REQUIREMENT – Which lines below fall between the one containing "[Copy code sample] (283, 2153)" and the one containing "Share on Twitter (67, 1694)"? Repeat them exactly, counting both of those lines, and add nothing else.

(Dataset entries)
----------------

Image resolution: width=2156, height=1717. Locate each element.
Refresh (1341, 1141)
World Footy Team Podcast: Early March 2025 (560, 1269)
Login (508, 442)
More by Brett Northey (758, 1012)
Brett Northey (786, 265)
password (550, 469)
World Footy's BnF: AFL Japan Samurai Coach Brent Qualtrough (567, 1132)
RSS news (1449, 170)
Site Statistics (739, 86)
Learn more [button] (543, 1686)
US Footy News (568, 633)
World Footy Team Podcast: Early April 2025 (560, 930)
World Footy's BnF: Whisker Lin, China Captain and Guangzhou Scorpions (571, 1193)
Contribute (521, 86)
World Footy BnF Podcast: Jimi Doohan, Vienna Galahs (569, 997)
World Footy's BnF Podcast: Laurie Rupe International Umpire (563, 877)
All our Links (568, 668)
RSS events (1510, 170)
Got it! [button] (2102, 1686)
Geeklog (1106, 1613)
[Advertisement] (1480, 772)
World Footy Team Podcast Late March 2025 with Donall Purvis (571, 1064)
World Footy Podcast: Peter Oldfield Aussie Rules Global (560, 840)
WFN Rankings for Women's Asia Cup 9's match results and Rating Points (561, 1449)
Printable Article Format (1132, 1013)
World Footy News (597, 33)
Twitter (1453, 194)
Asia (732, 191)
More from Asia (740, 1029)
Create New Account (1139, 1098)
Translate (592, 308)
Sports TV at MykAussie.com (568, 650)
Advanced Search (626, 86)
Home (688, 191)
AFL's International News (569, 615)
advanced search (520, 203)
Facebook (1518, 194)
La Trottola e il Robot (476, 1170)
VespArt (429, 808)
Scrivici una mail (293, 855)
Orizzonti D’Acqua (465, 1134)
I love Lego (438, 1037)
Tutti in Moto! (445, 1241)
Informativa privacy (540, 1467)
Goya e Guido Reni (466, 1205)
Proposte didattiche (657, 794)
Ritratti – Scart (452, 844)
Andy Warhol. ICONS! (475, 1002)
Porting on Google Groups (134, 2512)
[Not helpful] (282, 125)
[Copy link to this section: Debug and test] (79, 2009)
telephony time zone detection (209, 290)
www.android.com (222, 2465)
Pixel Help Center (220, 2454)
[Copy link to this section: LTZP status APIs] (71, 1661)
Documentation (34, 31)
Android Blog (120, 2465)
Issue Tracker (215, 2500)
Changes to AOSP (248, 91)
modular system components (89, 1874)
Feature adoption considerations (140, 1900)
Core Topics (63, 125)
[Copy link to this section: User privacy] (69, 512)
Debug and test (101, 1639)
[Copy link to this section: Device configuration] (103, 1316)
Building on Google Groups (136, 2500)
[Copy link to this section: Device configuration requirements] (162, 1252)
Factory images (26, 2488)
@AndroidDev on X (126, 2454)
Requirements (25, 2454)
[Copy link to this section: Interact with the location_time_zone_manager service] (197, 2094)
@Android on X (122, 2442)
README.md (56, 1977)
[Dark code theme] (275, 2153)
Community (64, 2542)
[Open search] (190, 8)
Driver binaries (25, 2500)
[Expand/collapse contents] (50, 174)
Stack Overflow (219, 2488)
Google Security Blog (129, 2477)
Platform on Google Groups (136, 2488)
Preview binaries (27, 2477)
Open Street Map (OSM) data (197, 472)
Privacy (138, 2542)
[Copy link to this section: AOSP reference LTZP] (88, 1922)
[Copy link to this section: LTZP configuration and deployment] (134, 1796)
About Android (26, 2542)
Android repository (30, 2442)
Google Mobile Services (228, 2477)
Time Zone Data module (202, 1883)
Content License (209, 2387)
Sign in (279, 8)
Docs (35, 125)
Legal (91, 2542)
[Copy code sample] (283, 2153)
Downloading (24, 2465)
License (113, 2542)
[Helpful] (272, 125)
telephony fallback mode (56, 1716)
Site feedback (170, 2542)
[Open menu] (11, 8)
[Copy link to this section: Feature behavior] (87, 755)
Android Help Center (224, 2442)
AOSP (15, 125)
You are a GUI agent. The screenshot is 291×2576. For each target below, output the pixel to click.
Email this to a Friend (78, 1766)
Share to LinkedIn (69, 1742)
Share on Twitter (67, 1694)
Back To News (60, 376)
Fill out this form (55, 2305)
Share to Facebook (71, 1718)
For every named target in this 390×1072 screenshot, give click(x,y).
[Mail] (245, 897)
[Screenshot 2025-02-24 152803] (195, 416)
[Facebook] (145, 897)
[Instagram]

----------------

TASK RESPONSE –
[Copy code sample] (283, 2153)
Downloading (24, 2465)
License (113, 2542)
[Helpful] (272, 125)
telephony fallback mode (56, 1716)
Site feedback (170, 2542)
[Open menu] (11, 8)
[Copy link to this section: Feature behavior] (87, 755)
Android Help Center (224, 2442)
AOSP (15, 125)
You are a GUI agent. The screenshot is 291×2576. For each target below, output the pixel to click.
Email this to a Friend (78, 1766)
Share to LinkedIn (69, 1742)
Share on Twitter (67, 1694)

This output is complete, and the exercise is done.